I tedeschi lo soprannominarono fin da subito Caprivizipfel (lett. punta di Caprivi, lembo di Caprivi). Forse la locuzione “Dito di Caprivi“, nome italiano di quella striscia di terra che dall’Africa Tedesca del Sud-Ovest si estendeva per 450 km penetrando nella regione dello Zambesi, rende maggiormente l’idea. Oggi osserveremo come un saliente innaturale, privo di qualsivoglia valenza culturale, geografica ed etnico-territoriale, possa simboleggiare a pieno il classico spirito opportunistico di stampo colonialista.
Qui l’uomo bianco giunse nei primi anni del XIX secolo. Fu David Livingstone il primo europeo a calpestare il terreno fangoso di questa porzione di mondo. Di conseguenza furono gli inglesi a giudicarsi i territori ad ovest del fiume Zambesi durante la spartizione dell’Africa. Quello che oggi è noto come Dito di Caprivi, fino al 1890 fu di competenza britannica, nella fattispecie del Protettorato del Bechuanaland (Botswana).
Il 1° luglio 1890 Secondo Reich e Impero britannico sottoscrissero gli accordi di Helgoland-Zanzibar. Stando alle clausole principali del trattato – per effetto del quale le due potenze determinarono i rispettivi interessi economici e territoriali sulle terre africane di loro competenza – si venne a formare la ben nota Africa Tedesca del Sud-Ovest (Deutsch-Südwestafrika, poi Namibia). Tuttavia gli alti vertici prussiani, tra cui il cancelliere Leo von Caprivi, notarono con disappunto la mancanza di uno sbocco sul fiume Zambesi (e quindi sul lago Tanganica).
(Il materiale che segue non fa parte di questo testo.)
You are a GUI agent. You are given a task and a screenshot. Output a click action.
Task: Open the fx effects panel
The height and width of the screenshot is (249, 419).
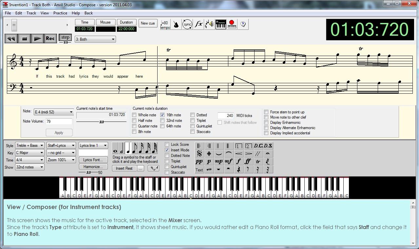199,24
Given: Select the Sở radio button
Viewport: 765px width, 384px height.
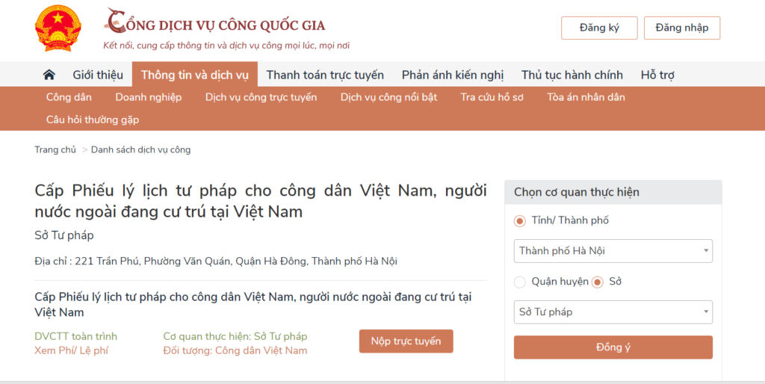Looking at the screenshot, I should [x=597, y=282].
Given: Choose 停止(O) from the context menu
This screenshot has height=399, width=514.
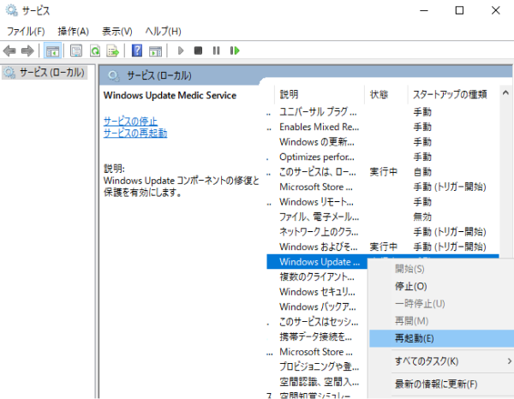Looking at the screenshot, I should pyautogui.click(x=410, y=286).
Suddetta prospettiva sarebbe stata vitale per i commerci fluviali, per il potenziale economico della regione e per eventuali mire espansionistiche verso l’Africa centrale.
Seduti attorno ad un tavolino, rappresentanti di Sua Maestà la regina Vittoria e del Kaiser Guglielmo II stipularono un ulteriore accordo (1895). Alla Germania sarebbe spettato un lembo di terra che avrebbe collegato la Namibia alle rive dello Zambesi (una striscia di terra non più lunga di 450 km e non più larga di 30 km). Tutto ciò ad una sola condizione: i tedeschi non avrebbero dovuto disturbare o influenzare in alcun modo il Sultanato di Zanzibar, strategico protettorato inglese. A sottoscrivere l’accordo fu proprio il cancelliere Leo von Caprivi, da cui l’innaturale e singolare regione prese il nome.
Il successore di Otto von Bismark alla cancelleria del Reich cercò di realizzare nel Dito una rete di canali che permettessero effettivamente il passaggio delle imbarcazioni. Il tentativo fallì miseramente, vista la conformità territoriale decisamente ostile all’intervento dell’uomo. La regione rimase perciò sottosviluppata, scarsamente popolata e non così redditizia da un punto di vista geopolitico.
Anche dopo il cambio di autorità, maturato dopo la Grande Guerra, il rinnovato dominio britannico non mutò lo status quo. Esso non fece nulla per migliorare la condizione delle genti che abitavano (e abitano) quella terra. Ancora oggi il Dito di Caprivi è una realtà tangibile. Costituisce una delle 14 regioni amministrative della Namibia, ma soprattutto porta con sé la scomoda eredità dell’opportunismo colonialista.